Broken Metaphors: Blogging as Liminal Practice (13 May 2005)
The goal of this paper is to reveal tensions underlying conceptualizations of blogging. First, I introduce how metaphorical constructions of blogging are being employed and limiting research on blogging by obfuscating an understanding of bloggers’ practices. I use Ong’s ‘secondary orality’ to discuss how blogging complicates delineations between orality and textuality. Finally, I discuss other dichotomous moves in framing blogging such as spatiality and corporeality, artifact and practice, relying on bloggers’ depictions of their practices to shed light on the tensions in each.
This paper stems from my ethnographic research on blogging, including seven years as a participant and insider, eighteen months as a participant-observer and eight months of explicit data collection. During those eight months, I engaged in hundreds of informal discussions with a diverse range of bloggers including early adopters and newcomers, people who blogged as part of their profession and those who blogged in their free time, college students and working mothers. Most of my discussions took place in major metropolitan areas or through email and instant messaging. I used tools like Technorati, Blogger’s Next Blog and the recently updated tools on Xanga and LiveJournal to get as much of a random sample of blogs as possible and read thousands of random blogs to get a sense of content and practice. Using a combination of snowballing, public advertisements on Craigslist and cold emails to random bloggers, I chose sixteen bloggers who represented many of the different practices I observed and heard about during my informal discussions and blog surfing.

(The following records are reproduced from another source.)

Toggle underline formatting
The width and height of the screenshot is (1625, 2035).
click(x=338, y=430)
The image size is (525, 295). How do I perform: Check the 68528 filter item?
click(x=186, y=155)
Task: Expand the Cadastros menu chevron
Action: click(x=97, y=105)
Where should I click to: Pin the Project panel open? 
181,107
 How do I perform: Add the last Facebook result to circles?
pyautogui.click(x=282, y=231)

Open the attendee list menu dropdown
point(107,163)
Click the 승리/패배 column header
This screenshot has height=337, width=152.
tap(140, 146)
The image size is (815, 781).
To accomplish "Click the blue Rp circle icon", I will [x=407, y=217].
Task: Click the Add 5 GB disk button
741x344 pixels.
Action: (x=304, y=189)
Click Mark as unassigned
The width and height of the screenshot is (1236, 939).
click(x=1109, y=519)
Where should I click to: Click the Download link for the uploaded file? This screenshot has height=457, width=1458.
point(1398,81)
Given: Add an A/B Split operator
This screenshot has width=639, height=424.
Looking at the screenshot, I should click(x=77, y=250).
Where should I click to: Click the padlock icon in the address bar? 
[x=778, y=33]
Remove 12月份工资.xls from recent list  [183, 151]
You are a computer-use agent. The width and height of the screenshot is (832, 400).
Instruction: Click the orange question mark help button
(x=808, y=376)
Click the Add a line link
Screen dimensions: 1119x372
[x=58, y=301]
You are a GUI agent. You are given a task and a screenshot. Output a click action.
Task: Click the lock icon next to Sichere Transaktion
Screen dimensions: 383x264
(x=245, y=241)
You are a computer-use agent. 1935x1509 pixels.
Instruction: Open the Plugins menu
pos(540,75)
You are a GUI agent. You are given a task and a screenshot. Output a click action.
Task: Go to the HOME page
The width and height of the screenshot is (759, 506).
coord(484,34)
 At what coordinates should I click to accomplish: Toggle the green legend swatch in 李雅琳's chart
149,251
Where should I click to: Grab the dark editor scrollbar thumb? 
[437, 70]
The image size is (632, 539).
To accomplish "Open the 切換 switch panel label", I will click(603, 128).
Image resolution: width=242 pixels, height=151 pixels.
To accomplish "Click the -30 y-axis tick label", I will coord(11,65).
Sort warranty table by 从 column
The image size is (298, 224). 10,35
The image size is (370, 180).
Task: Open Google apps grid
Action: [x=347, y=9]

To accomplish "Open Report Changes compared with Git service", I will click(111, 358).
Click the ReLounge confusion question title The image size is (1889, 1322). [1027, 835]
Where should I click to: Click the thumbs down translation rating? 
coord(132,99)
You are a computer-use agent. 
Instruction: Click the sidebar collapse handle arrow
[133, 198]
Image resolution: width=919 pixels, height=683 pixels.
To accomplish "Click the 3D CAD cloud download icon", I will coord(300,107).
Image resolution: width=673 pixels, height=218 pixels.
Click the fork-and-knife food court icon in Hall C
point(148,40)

Of the sixteen subjects chosen, eight identified as male, six as female and two as transgendered. Their ages ranged from 19-57 with a mean of 29.4. All of my subjects lived in major metropolitan areas, with nine located on the west coast of the United States, four on the east coast and three around London. All but one blogged in English. Twelve identified as Caucasian, three as Asian-American and one as Latino. My subjects used a variety of different tools for blogging. My subject pool did not include teenagers, which is a significant limitation given their heavy participation in blogging. Additionally, the lack of representation of rural regions, non-English speakers and non-Western cultures limits the findings.